◆ INSTRUCTIONS TO FOLLOW: Starting with the line that contains "y). The image size is (2576, 728)." and going on through the line that contains "Large wave (5501952 elements, 22 MB) is", write out those lines again with "Find the location of" swapped for "Locate". Leave everything else untouched.

===== TASK INPUT

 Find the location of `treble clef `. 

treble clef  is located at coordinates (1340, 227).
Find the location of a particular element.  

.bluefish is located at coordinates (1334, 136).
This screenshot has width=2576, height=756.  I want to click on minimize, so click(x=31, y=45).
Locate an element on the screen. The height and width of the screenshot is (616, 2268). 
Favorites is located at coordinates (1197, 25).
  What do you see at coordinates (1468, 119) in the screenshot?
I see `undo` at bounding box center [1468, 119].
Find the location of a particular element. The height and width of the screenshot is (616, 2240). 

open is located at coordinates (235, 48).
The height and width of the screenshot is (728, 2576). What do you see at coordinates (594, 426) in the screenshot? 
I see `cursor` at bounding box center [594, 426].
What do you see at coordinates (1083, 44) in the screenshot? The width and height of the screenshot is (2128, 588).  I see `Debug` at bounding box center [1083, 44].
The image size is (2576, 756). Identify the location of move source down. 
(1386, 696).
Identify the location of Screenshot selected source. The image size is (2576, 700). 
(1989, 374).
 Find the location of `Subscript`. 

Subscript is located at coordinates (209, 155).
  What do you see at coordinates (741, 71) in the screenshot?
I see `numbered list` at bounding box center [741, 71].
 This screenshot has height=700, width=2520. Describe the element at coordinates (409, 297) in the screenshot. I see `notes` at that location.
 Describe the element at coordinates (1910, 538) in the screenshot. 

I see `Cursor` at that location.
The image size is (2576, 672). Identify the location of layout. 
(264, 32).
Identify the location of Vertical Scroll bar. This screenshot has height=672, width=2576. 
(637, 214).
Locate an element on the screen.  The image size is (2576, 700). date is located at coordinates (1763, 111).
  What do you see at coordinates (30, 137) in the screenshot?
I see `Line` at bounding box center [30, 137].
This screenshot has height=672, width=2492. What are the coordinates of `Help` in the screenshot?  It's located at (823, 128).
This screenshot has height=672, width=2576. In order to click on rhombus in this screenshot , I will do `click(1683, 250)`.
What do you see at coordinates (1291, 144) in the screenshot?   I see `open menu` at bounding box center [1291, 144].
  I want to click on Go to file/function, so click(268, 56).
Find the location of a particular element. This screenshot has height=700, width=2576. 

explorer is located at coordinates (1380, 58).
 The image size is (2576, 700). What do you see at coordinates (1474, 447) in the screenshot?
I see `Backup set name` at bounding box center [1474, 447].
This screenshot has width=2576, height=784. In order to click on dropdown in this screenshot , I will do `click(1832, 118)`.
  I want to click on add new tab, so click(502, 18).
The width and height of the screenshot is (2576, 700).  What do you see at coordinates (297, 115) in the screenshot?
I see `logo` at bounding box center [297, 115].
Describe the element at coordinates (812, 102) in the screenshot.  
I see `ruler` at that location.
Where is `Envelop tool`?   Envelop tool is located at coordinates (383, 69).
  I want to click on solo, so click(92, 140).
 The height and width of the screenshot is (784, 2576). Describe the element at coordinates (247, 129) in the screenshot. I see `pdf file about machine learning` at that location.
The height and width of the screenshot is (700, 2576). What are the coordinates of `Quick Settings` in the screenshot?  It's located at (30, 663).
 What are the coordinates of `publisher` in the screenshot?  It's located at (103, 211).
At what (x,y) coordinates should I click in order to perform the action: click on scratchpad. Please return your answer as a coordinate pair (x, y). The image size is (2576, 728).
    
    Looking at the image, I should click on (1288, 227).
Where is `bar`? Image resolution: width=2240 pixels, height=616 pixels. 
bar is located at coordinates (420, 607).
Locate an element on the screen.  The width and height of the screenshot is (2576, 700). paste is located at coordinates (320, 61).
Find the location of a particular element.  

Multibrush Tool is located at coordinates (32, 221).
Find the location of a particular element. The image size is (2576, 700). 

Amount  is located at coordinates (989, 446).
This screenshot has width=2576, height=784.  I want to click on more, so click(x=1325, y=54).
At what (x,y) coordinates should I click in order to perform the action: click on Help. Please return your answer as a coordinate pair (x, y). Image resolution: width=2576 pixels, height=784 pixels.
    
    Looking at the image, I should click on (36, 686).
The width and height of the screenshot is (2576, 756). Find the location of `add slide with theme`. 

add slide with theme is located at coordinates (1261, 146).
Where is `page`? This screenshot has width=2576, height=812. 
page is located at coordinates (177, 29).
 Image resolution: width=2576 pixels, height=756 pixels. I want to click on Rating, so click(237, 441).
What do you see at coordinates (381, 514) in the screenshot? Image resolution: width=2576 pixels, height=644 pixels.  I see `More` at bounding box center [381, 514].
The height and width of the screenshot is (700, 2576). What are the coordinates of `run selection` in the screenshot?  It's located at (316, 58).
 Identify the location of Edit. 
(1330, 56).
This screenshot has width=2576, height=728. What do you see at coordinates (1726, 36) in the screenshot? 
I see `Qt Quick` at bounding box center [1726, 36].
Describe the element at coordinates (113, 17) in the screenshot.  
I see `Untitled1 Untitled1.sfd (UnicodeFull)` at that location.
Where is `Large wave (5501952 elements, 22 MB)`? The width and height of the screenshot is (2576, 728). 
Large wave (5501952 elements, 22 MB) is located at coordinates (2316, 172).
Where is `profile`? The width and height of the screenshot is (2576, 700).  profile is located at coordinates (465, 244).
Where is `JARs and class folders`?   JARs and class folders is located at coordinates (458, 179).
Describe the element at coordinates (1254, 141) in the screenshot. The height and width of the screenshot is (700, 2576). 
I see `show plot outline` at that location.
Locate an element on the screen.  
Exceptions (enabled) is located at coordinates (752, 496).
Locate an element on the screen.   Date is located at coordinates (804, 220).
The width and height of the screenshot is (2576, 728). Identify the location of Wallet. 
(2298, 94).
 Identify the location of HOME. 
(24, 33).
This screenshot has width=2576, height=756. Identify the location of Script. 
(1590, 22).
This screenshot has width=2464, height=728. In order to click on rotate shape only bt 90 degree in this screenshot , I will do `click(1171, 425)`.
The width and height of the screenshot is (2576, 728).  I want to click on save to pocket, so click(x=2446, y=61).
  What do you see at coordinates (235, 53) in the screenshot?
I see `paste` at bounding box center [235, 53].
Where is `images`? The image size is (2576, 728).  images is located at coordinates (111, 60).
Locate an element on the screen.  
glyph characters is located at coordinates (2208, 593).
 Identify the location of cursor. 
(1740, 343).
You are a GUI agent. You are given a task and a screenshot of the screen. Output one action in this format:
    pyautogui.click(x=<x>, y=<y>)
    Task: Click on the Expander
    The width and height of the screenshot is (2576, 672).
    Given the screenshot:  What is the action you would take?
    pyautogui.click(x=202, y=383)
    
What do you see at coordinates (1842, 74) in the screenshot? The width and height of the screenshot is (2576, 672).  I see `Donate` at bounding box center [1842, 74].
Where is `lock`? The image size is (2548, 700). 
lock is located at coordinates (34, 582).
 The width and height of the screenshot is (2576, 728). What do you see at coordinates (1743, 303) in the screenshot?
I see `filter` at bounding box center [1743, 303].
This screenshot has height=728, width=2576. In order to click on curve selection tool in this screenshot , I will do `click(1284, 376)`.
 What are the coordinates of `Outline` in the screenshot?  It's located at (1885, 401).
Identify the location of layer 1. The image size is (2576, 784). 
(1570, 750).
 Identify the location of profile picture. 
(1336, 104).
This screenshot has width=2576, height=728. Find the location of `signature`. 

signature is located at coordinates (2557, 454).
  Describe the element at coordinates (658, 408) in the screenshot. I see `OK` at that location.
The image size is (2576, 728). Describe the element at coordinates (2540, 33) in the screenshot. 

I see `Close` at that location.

==========

◆ FULL ANSWER:
At what (x,y) coordinates should I click in order to perform the action: click on scratchpad. Please return your answer as a coordinate pair (x, y). The image size is (2576, 728).
    
    Looking at the image, I should click on (1288, 227).
Where is `bar`? Image resolution: width=2240 pixels, height=616 pixels. 
bar is located at coordinates (420, 607).
Locate an element on the screen.  The width and height of the screenshot is (2576, 700). paste is located at coordinates (320, 61).
Locate a particular element.  

Multibrush Tool is located at coordinates (32, 221).
Locate a particular element. The image size is (2576, 700). 

Amount  is located at coordinates (989, 446).
This screenshot has width=2576, height=784.  I want to click on more, so click(x=1325, y=54).
At what (x,y) coordinates should I click in order to perform the action: click on Help. Please return your answer as a coordinate pair (x, y). Image resolution: width=2576 pixels, height=784 pixels.
    
    Looking at the image, I should click on (36, 686).
The width and height of the screenshot is (2576, 756). Locate `add slide with theme`. 

add slide with theme is located at coordinates (1261, 146).
Where is `page`? This screenshot has width=2576, height=812. 
page is located at coordinates (177, 29).
 Image resolution: width=2576 pixels, height=756 pixels. I want to click on Rating, so click(237, 441).
What do you see at coordinates (381, 514) in the screenshot? Image resolution: width=2576 pixels, height=644 pixels.  I see `More` at bounding box center [381, 514].
The height and width of the screenshot is (700, 2576). What are the coordinates of `run selection` in the screenshot?  It's located at (316, 58).
 Identify the location of Edit. 
(1330, 56).
This screenshot has width=2576, height=728. What do you see at coordinates (1726, 36) in the screenshot? 
I see `Qt Quick` at bounding box center [1726, 36].
Describe the element at coordinates (113, 17) in the screenshot.  
I see `Untitled1 Untitled1.sfd (UnicodeFull)` at that location.
Where is `Large wave (5501952 elements, 22 MB)`? The width and height of the screenshot is (2576, 728). 
Large wave (5501952 elements, 22 MB) is located at coordinates (2316, 172).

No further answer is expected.